The Sins of Scripture: Exposing the Bible’s Texts of Hate to Reveal the God of Love by John Shelby Spong, 2005

Bishop John Spong is a well-known representative voice for Christian liberalism. In The Sins of Scripture: Exposing the Bible’s Texts of Hate to Reveal the God of Love, he provides an encyclopedic review of problematic ways the Christian Bible has been used as a weapon on a variety of “issues.”

I included The Sins of Scripture in Appendix B of OtherWise Christian: A Guidebook for Transgender Liberation. If you are someone who is unsure why people have hard feelings about the Bible, then this is a pretty good primer.

Spong reviews the ways the Bible has been used to defend overpopulation, sexism, homophobia, violence against women and children, anti-Semitism, and more. Honestly, I found it a bit tedious. I literally got library fines because I just kept avoiding going back to it. Not that it’s poorly written. There has just been so much misuse that it’s depressing.

Published in 2005 (during the “transgender spring“), it does however fail to touch on OtherWise-gendered folk in any way. Perhaps we should call Bishop Spong a product of his time. Not a great excuse, but most people were still barely even seeing us.

More egregious to my eye is his failure to give more than one long paragraph of attention to U.S. chattle slavery, in a chapter about violence. In my opinion, the complicity of white Christianity with white supremacy deserves more attention in a review of the Bible that covers so much ground. Likewise, I saw no consideration whatsoever in the genocide of Native Americans. Native American (nor indigenous) spirituality isn’t even mentioned in the section on interfaith concerns. In fact, he doesn’t appear to touch on the use of the Bible to support war and militarism at all.

Spong’s approach is to dismiss a variety of things as out-dated. He talks about the Judeo-Christian tradition, which my Jewish friends and colleagues find cringe-worthy since the traditions are related but distinct. Sometimes, he seems to invoke self-evident logic… like “nobody in the 21st century believes that anymore.” For example, “Of course, stories of cosmic ascensions are mythological.” (page 282). I will just say that dismissing sacred text isn’t my favorite approach to a tradition that has sustained so many for so long.
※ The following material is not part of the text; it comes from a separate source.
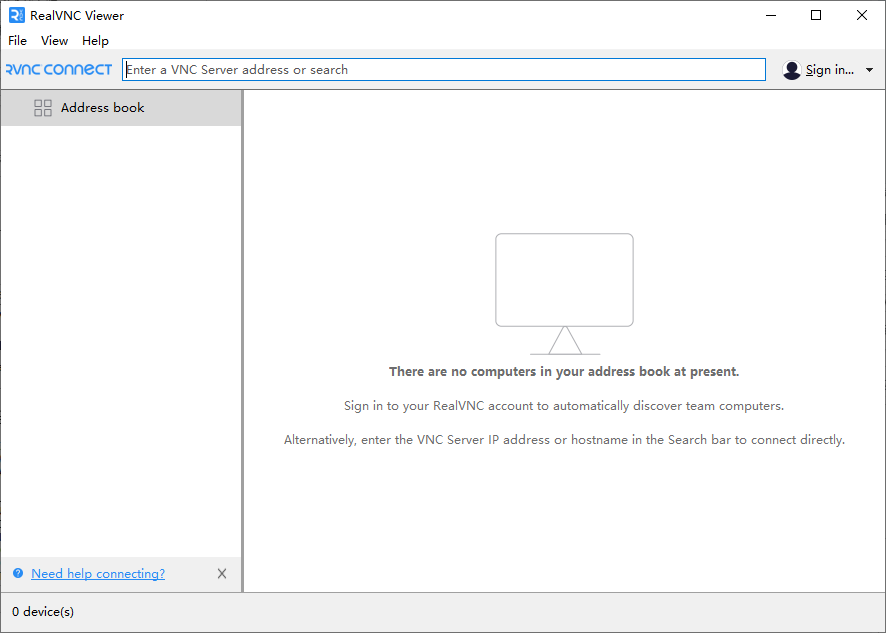Click the user silhouette sign-in icon

[792, 69]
He does survey Christian anti-Semitism, bit by bit, all the way back to the influence of Marcion (140 CE) and then takes on the Christian Greek Testament itself, arguing that Judas may not have been a historical figure, but rather an invented device to help shape the story around the role of the Jewish religious authorities. Spong ultimately says that the context was the destruction of the Jewish Temple in 70 CE and the Christians all of a sudden wanting to avoid being associated with Jewish traditions out of a self-interested preservation instinct.

Theologically, Spong critiques God as a punishing parental figure. He takes on certainty acknowledging the significance of the turn toward Christian empire/Christendom in the fourth century CE and pushes on to the singularity of Christ as a problem.

His chapter on interfaith dialogue strikes me as well-meaning, but inexperienced–especially with a continuing emphasis on God-language, which does not work in many traditions!

…the change cannot be simply cosmetic, an adjustment around the edges of our faith story. It has to be so total and so radical that many will think such a change is either impossible or will result inhe death of the patient. (Spong, page 178)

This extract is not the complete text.